### Quoted passage ###
Once she had established an independent source of income, Okelle finally began to pursue her dream of creating an arts organization that focuses on the work of women, queers, people of color, lefties, liberals, radicals, feminists, freaks, punks, smartypants, documentarians, librarians, goths, costume designers, corset makers, seamstresses, accountants, stockbrokers, sex workers, tailors, candlemakers, sculptors, street performers, immigrants, bluebloods, redbloods, palefaces, painters, patriots, poets, veterans, comedians, dancers, doofuses, puppeteers, pushy broads, net neutrality activists, and other unsavory characters. The Circus, as it is affectionately known to denizens of the Boston metro area, operates under the principal that creative expression is a natural state of being for all people. It offers websites, books, workshops, classes, performances, shows, and other vehicles that feature artists who might have received a frosty reception from other, more established arts organizations.
Okelle contributes generously to many charities and social justice organizations, including the UUA, Marriage Equality, the Southern Poverty Law Center, the Nature Conservancy, and the One Laptop Per Child Foundation. In addition to supervising the minions who keep her real estate and financial empire running, she conducts workshops at The Circus, edits the quarterly Three Ring Review, and writes poetry, fiction, and memoir of her own. In her spare time she enjoys growing prizewinning irises, sailing, and cooking wholesome meals for her tribe of blood relatives and adopted family members.
Additional Facts about Okelle
- The correct pronunciation for Okelle is Oh-KELL-ee.
- Okelle does not play the tuba.
- Okelle is a Capricorn, Virgo rising. Her midheaven is in Gemini, which makes her a sucker for astrology.
- Okelle can do one hell of a Tarot reading.
- Okelle believes that technology is another form of the occult, since the etymological origin of the word “occult” translates as “hidden” and nothing is more hidden and arcane than certain kinds of technology.
- Okelle likes to dance naked on the embers of correspondence that bores her. You really don’t want to know what she does with spam.
- Okelle’s favorite flowers are irises. But she is thrifty and usually buys carnations because they last longer. And are cheerful and smell good.
- Okelle’s favorite food is chocolate. She should never, however, be allowed to eat it.
- Okelle has an Amazon.com wishlist. If you buy her something from it, she will jump up and down and squee.
- Okelle has a penchant for writing erroneous biographical notes about herself.
- Okelle should not be operated while impaired.
- Avoid contact with electrical conduits while operating Okelle.
- Do not throw or puncture Okelle.
- Do not feed Okelle after midnight.
- Okelle used to call herself a lesbian-identified bisexual These days she prefers the term “ball-busting bitch.”
- Okelle once said “men are brutal, but women are vicious.”
- Okelle does not want to sleep with you, your girlfriend, or your girlfriend while you watch. Probably.
- Okelle has a wonderful domestic partner named Army Guy. She’s just dykey enough for him.
- Okelle still believes in the validity of domestic partnerships, even though it’s not fashionable now that same-sex marriage is legal
- Don’t ever, ever, try to fuck with Okelle’s parking spot.
###
→ Work item:
According to the text about Okelle, how is her name pronounced?
### Supplied material ###
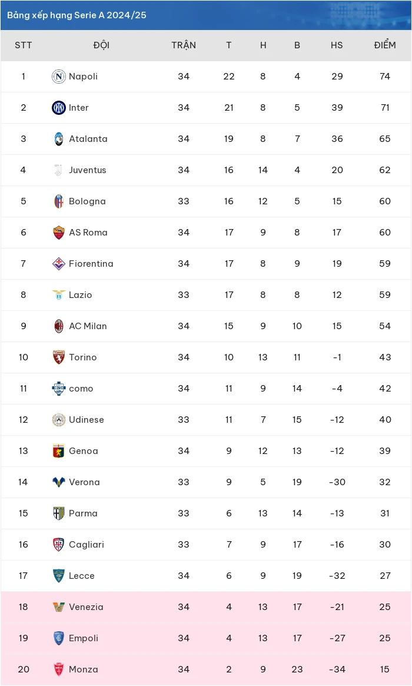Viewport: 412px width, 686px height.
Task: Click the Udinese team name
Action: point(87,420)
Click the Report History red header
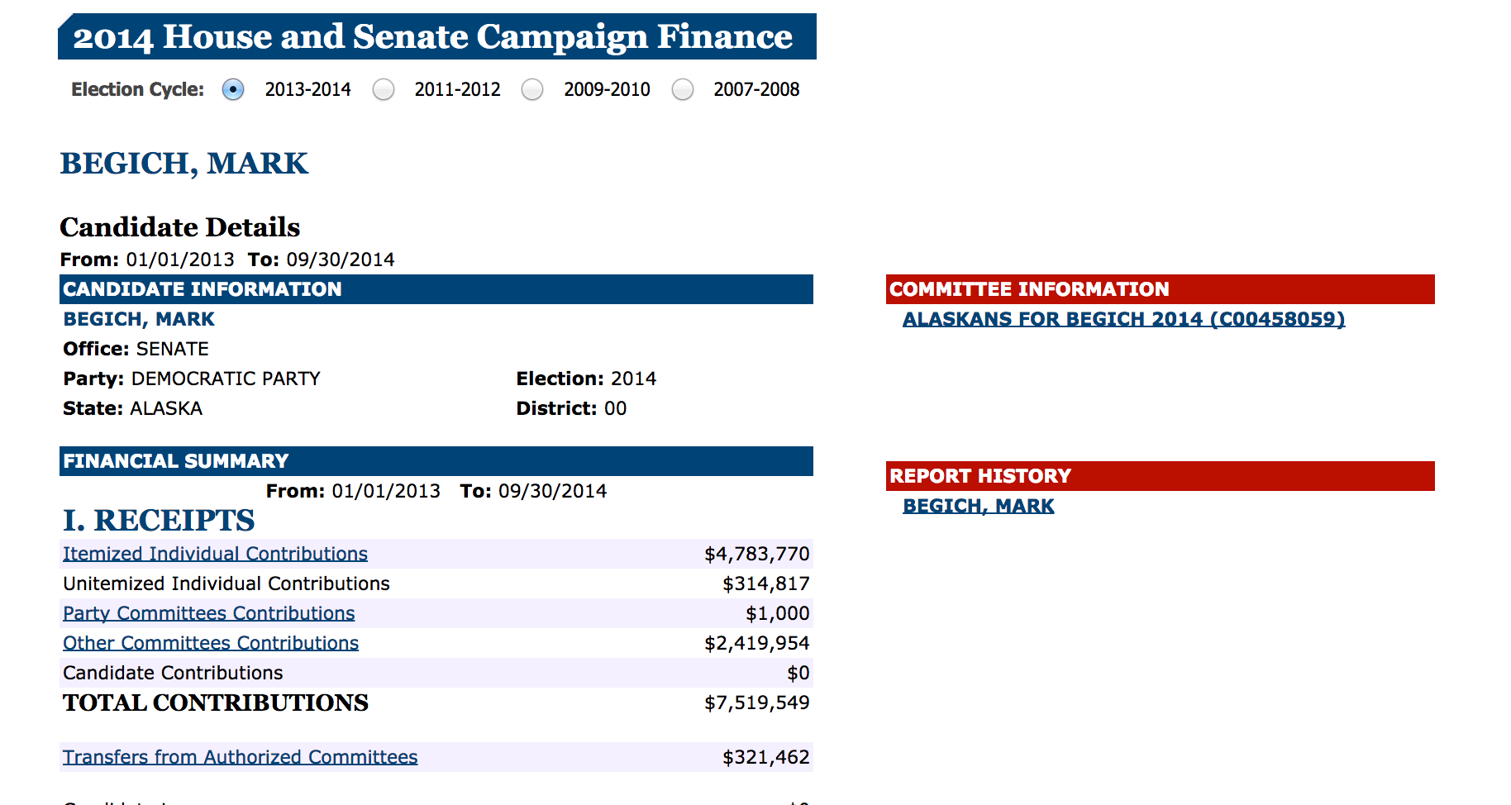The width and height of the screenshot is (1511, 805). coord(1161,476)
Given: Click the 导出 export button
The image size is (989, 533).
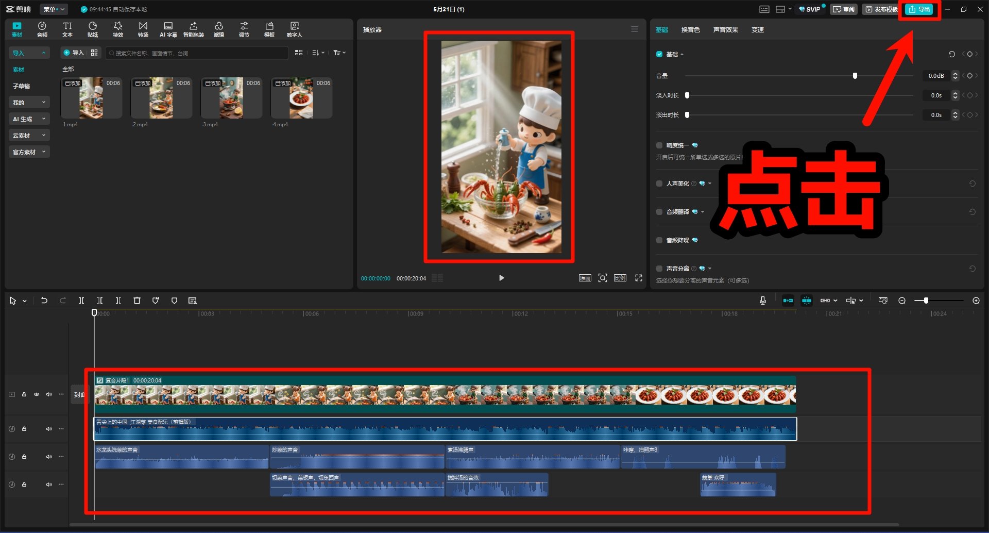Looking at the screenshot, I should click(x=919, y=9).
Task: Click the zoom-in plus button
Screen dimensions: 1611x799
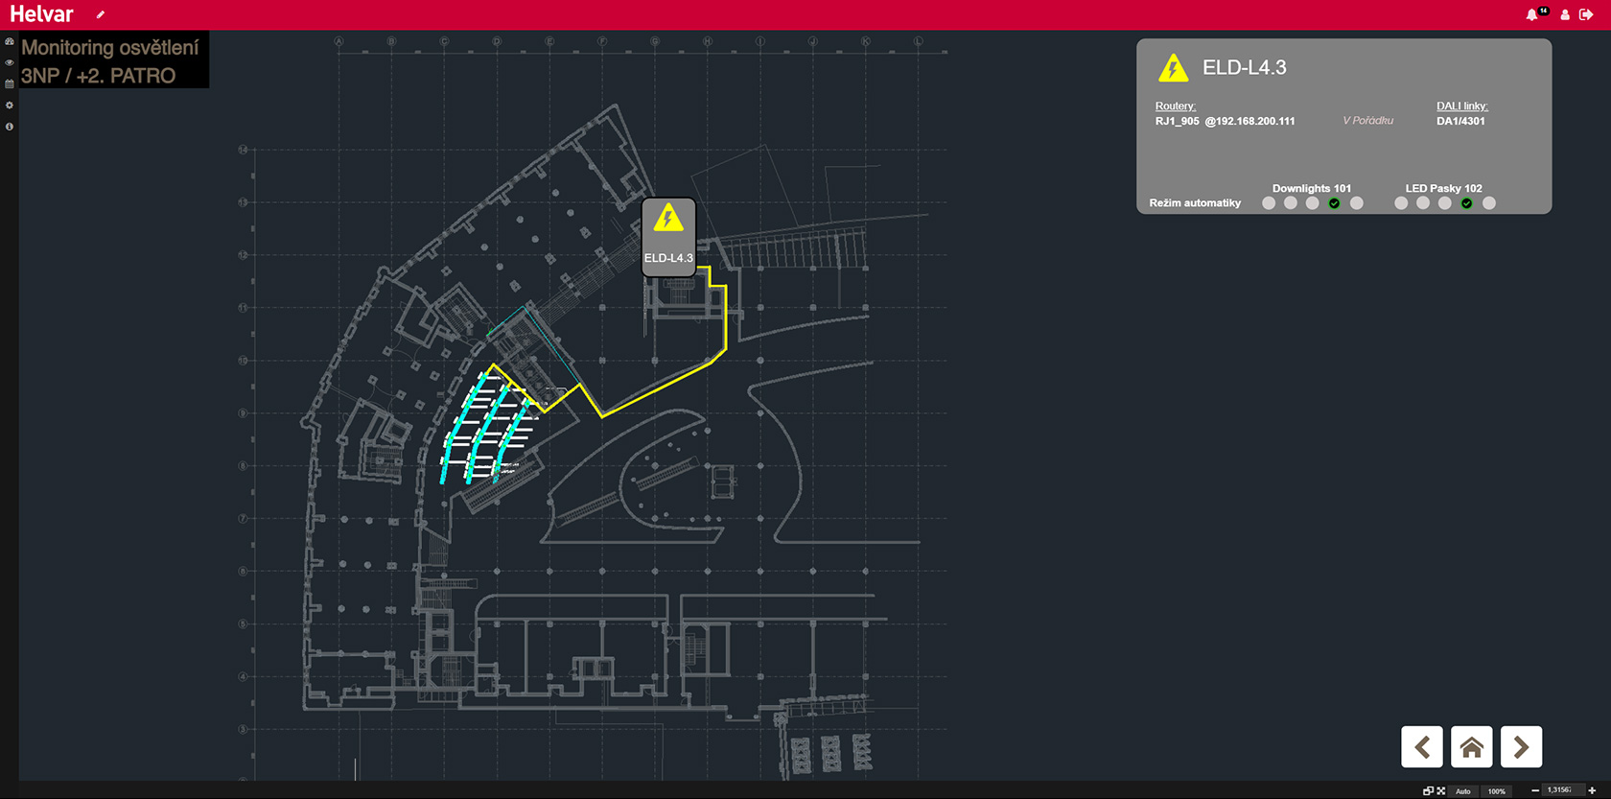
###
→ Response box:
Oh-KELL-ee